***** Zen and the Art of Information Security. By Ira Winkler; published by Syngress Publishing, www.syngress.com (Web); 224 pages; $29.95.
At first glance, one might assume by the title that Zen and the Art of Information Security is another cheesy motivational book. Nothing could be further from the truth. It is a long-overdue addition to the line of compelling, informative works for which data security guru Ira Winkler is known.
As the title implies, Winkler examines the “philosophy” of information security, arguing that it is rooted in the practitioner’s mind-set. How do you perceive your adversary? If you perceive him or her as an “enemy,” then you have introduced emotion, which can cloud your judgment. If you understand your enemy, you can take adequate precautions. If you fear your adversary, he or she has already beaten you. The media, he argues, is no help in the Zen approach. It sensationalizes crime to tap the public’s fears. Truly dangerous adversaries, however, are rare.
The successful information security professional must accept the inevitability of data attacks, Winkler writes. The goal is not to eliminate them but to ensure that they are not fatal to a system. It is impossible to counter a hypothetical threat. Instead, he argues, companies must find their own vulnerabilities and address them.

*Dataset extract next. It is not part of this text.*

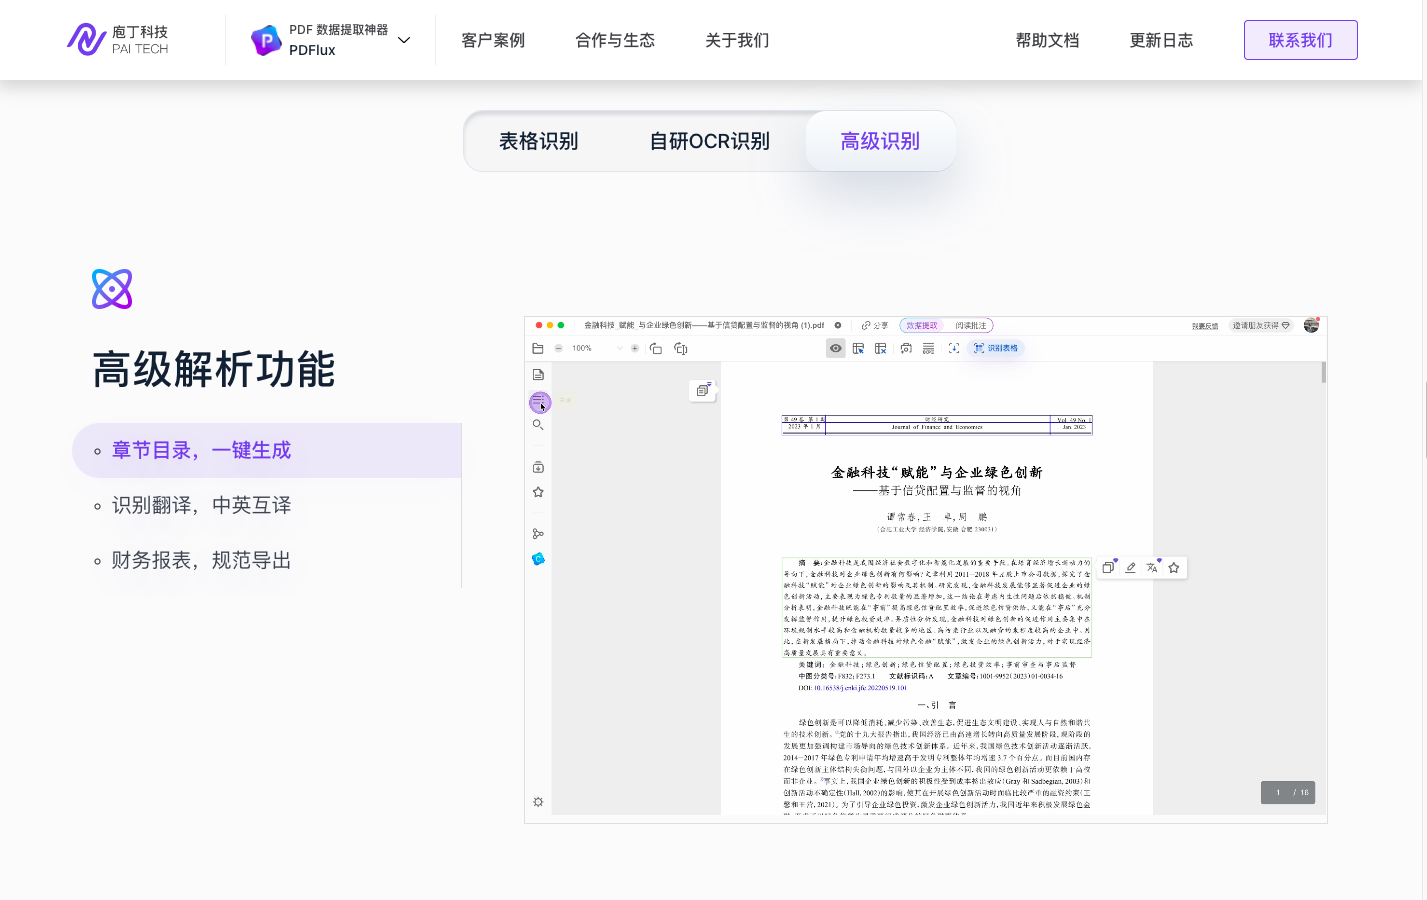The height and width of the screenshot is (900, 1427).
Task: Select the 财务报表，规范导出 feature option
Action: click(201, 560)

Winkler does a very good job of using basic examples and relating them to the topic at hand to prove his point. For instance, it is impossible to prevent a tornado. It is possible, however, to build a structure that will stand up to one.

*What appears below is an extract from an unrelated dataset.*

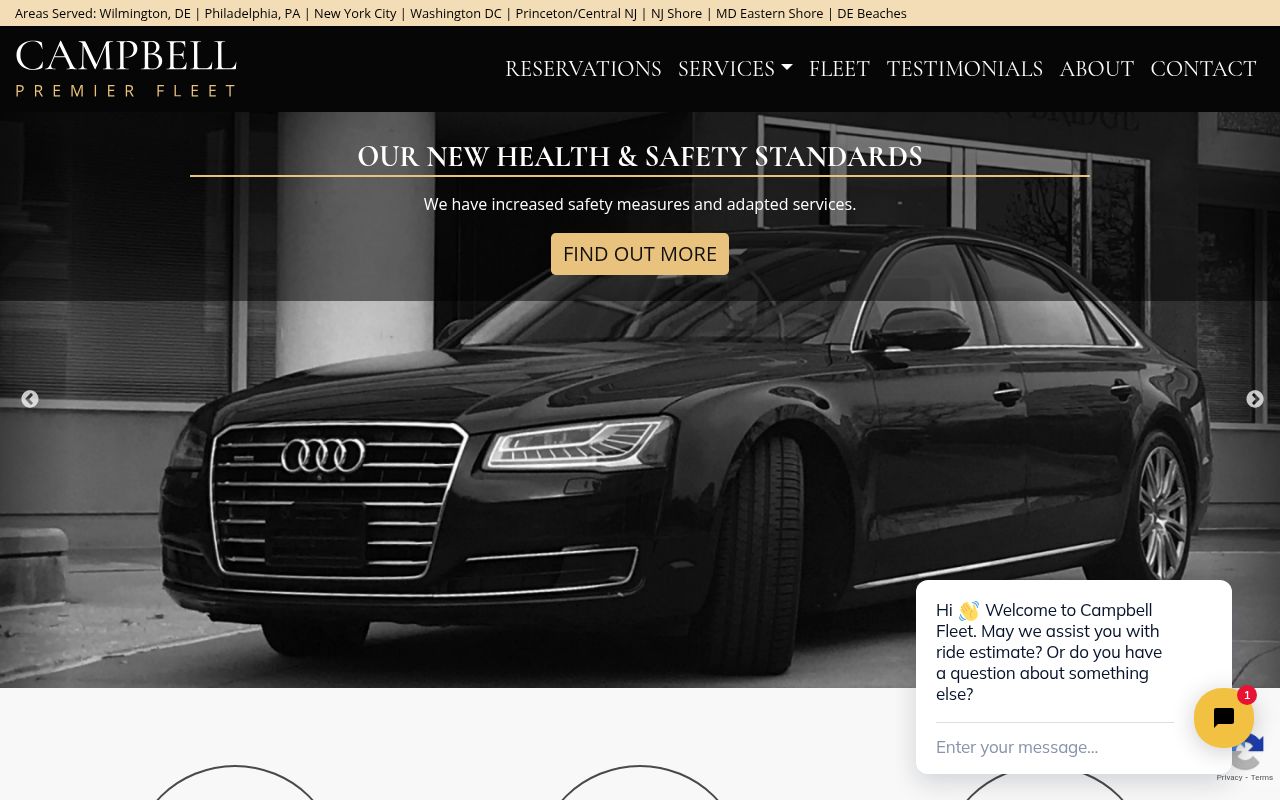Viewport: 1280px width, 800px height.
Task: Click the red chat notification badge
Action: click(x=1246, y=695)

Also adequately addressed are the more tangible aspects of data security, like social engineering, explaining not just who would engage in the practice but also why and how. Winkler also describes how to tell a professional agent from a small-time hacker. He notes that a professional will act like one, while amateurs, despite having some skill, are frequently overconfident or even cocky.
Winkler brings up a variety of important points, often overlooked by other authors. Along the same lines, he notes that many skilled security personnel are not fully trained in what threat information to look for or what to do with it once they’ve found it.

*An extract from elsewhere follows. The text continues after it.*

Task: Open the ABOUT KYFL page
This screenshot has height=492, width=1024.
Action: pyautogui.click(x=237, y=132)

Winkler also touches on the topic of budgeting for security and how to succeed even if security isn’t your core specialty. He defines the different types of pertinent software and addresses the topic of cyberterrorism. He observes that often a threat alone can cause great disruption absent an actual attack, citing the impact of a baseless bomb scare on a mass transit system.
Throughout, Winkler provides a heavy dose of pertinent, easy-to-understand examples and presents even the most basic concepts with a professionalism belying the expert he is. The book is at times funny and thought-provoking. It brings information security down to a level that even the most uninformed novice will understand, yet it presents information on topics that a seasoned veteran would find worthwhile for review.
Reviewer: William Eardley IV is a law enforcement and security professional, holding a master’s degree in liberal studies and a graduate certificate in information security from Eastern Michigan University. He is a member of ASIS International.